The counterparty exclusion does not apply to recommendations to retail investors, including small plan fiduciaries, IRA owners and plan participants and beneficiaries. The Department believes that recommendations to retail investors and small plan providers generally are not “arm’s-length” and are presented routinely as advice, consulting, or financial planning services.
(2) Swap and Security-Based Swap Transactions
Persons acting as swap dealers, security-based swap dealers, major swap participants, and major security-based swap participants do not become investment advice fiduciaries as a result of communications and activities conducted during the course of swap or security-based swap transactions regulated under the Dodd-Frank Act provisions in the Commodity Exchange Act or the Securities Exchange Act of 1934 and applicable CFTC and SEC implementing rules and regulations if certain conditions are met. The following conditions must be satisfied for this provision to apply:
- In the case of a swap dealer or security based swap dealer, the person is not acting as an adviser to the plan (within the meaning of Section 4s(h) of the Commodity Exchange Act or Section 15f(h) of the Securities Exchange Act of 1934) in connection with the transaction;
- The employee benefit plan must be represented in the transaction by an ERISA fiduciary independent of the person;
- The person does not receive a fee or other compensation directly from the plan or plan fiduciary for the provision of investment advice (as opposed to other services) in connection with the transaction; and
- In advance of providing any recommendations with respect to the transaction, the person obtains a written representation from the independent plan fiduciary that the independent fiduciary understands that the person is not undertaking to provide impartial investment advice, or to give advice in a fiduciary capacity, in connection with the transaction and that the independent plan fiduciary is exercising independent judgment in evaluating the recommendation.
A person is not an investment advice fiduciary if, in his or her capacity as an employee of a plan sponsor of an ERISA plan, employees of an affiliate of such plan sponsor, employees of an employee benefit plan, employees of an employee organization, and employees of a plan fiduciary, the person provides advice to a plan fiduciary or to an employee (other than in his or her capacity as a participant or beneficiary of a plan) or to an independent contractor of a plan sponsor, affiliate and plan, provided the person receives no fee other compensation, direct or indirect, in connection with the advice beyond their normal compensation for work performed for the employer.
This rule protects internal employees, such as human resources professionals, who routinely may develop reports and recommendations for investment committees and other named fiduciaries of sponsors’ plans. The final rule was revised from the proposed rule to clarify that it covers employees even if they are not the persons ultimately communicating directly with the plan fiduciary (e.g., employees in financial departments that prepare reports for the CFO who then communicates directly with a named fiduciary of the plan).

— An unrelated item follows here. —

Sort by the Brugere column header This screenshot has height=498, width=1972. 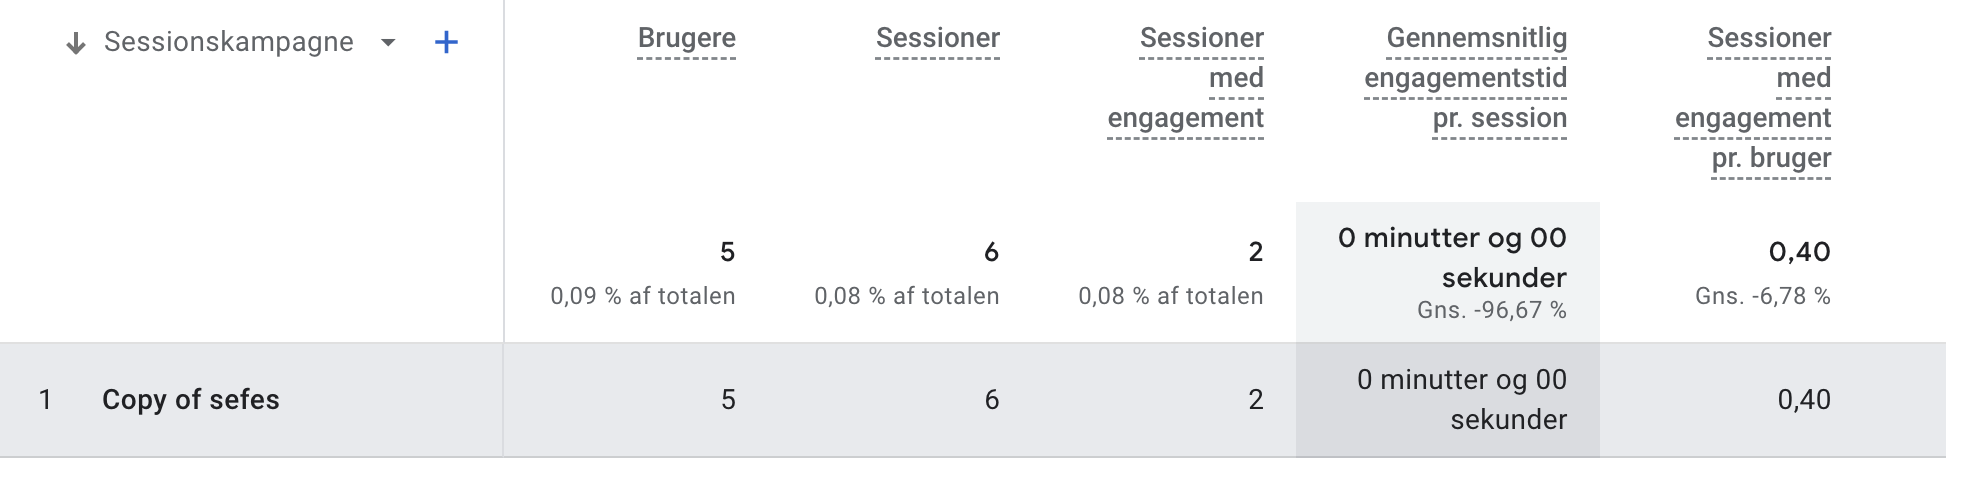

Similarly, the exclusion also covers communications between employees (e.g., human resources department staff) communicating information to other employees about the plan and distribution options in the plan subject to certain conditions. Specifically, the exclusion covers circumstances where an employee of the plan sponsor of a plan, or as an employee of an affiliate of such plan sponsor, provides advice to another employee of the plan sponsor in his or her capacity as a participant or beneficiary of the plan, provided the person’s job responsibilities do not involve the provision of investment advice or investment recommendations, the person is not registered or licensed under federal or state securities or insurance laws, the advice they provide does not require the person to be registered or licensed under federal or state securities or insurance laws, and the person receives no fee or other compensation, direct or indirect, in connection with the advice beyond the employee’s normal compensation for work performed for the employer.
(d) Scope of Fiduciary Duty – Investment Advice
A person who is a fiduciary with respect to a plan or IRA by reason of rendering investment advice for a fee or other compensation, direct or indirect, with respect to any securities or other investment property of such plan or IRA, or having any authority or responsibility to do so, shall not be deemed to be a fiduciary regarding any assets of the plan or IRA with respect to which such person does not have such authority, control or responsibility. However, the absence of such authority, control or responsibility does not exempt such person from the provisions of Section 405(a) of ERISA, or exclude such persons from the definition of the term “party in interest” under ERISA or “disqualified person” under the Code with respect to any assets of the employee benefit plan or IRA.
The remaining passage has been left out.